Cheers Tim. I did a series of time lapse shots over the M25, that's just one of them (albeit not the best one). Down in London I'm a bit too far south to do the northern lights. I used to live a short distance from you (Montrose) but I wasn't into photography professionally then so I never photographed them. It's on my 'to do' list.

I'll dig some more time lapse car road shots out and post them if you're interested.


----------



## tall_tim (Jul 29, 2009)

Filterlab said:


> tall_tim said:
> 
> 
> > I love car light trails. Some great work there. Have you ever done a north star time lapse shot? I've tried a few times but never been able to master it.
> ...


Definitely - go for it.

We get some great northern light nights up here, we're out in the country, so have very little light pollution too. I have taken a few shots of them but don't think my camera or skills are up to it yet!


----------



## Filterlab (Nov 13, 2008)

It's not all that hard, and if I'm honest it's more down to the camera than the photographer. As long as your camera has a decent sized lens with a decent aperture range, a decent ISO range and a decent shutter speed control, most photographic effects are possible. The key is to marrying up all the settings to the desired effect and always try to obey the law of thirds (if the subject allows it).
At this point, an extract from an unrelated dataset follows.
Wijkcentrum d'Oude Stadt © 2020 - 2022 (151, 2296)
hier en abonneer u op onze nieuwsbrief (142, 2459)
A couple of time lapse shots, not my best work by a long chalk, but if you like 'em, you like 'em!


----------



## tall_tim (Jul 29, 2009)

The first one would be my favorite - how it is a mirror image on the vertical, just the colour of lights giving it away.


----------



## Filterlab (Nov 13, 2008)

Thanks for you kind words Tim. It always means a lot to hear comments about my photos, good or bad.

I really must get my camera serviced or replaced and get out and do some more photography.


----------



## Filterlab (Nov 13, 2008)

Uh oh, now I'm on a roll.

After I watched Sin City, I thought I'd try a few shots in the style of Frank Miller / Robert Rodriguez albeit without resorting to editing software. The results weren't quite as I'd anticipated, but interesting nonetheless. Best thing about stylised photography is that you can blame technical errors on the 'style'.


----------



## MIKE (Feb 23, 2003)

I'm liking these night shots  not so sure on the B+W and m-way ones but the rest are great.

Something else to have go at 

Mike


----------



## PhilM (Nov 5, 2004)

What wonderful photo's, the ones taken on the thames are my favorite


----------



## paulh123 (Nov 6, 2009)

Very very good indeed.


----------



## josep (Dec 23, 2008)

Good shots - I especially like the Tower Bridge ones. :cool2:


----------



## thunderbolt (May 19, 2007)

Great shots Rob, especially the Tower Bridge ones. :notworthy: :notworthy: :notworthy:

I love this one. Stunning.


----------



## Matt B (Nov 10, 2009)

love the Tower bridge one too - all great shots though


----------



## Zephod (Nov 15, 2006)

Some great shots there curious to know if you were using s filter to get the starburst effects on the street lights


----------



## muhrmel (Oct 20, 2009)

Rob, really great shots - especially the first two ones.


----------



## tall_tim (Jul 29, 2009)

Saw this shot this morning on BBC website - amazing!


----------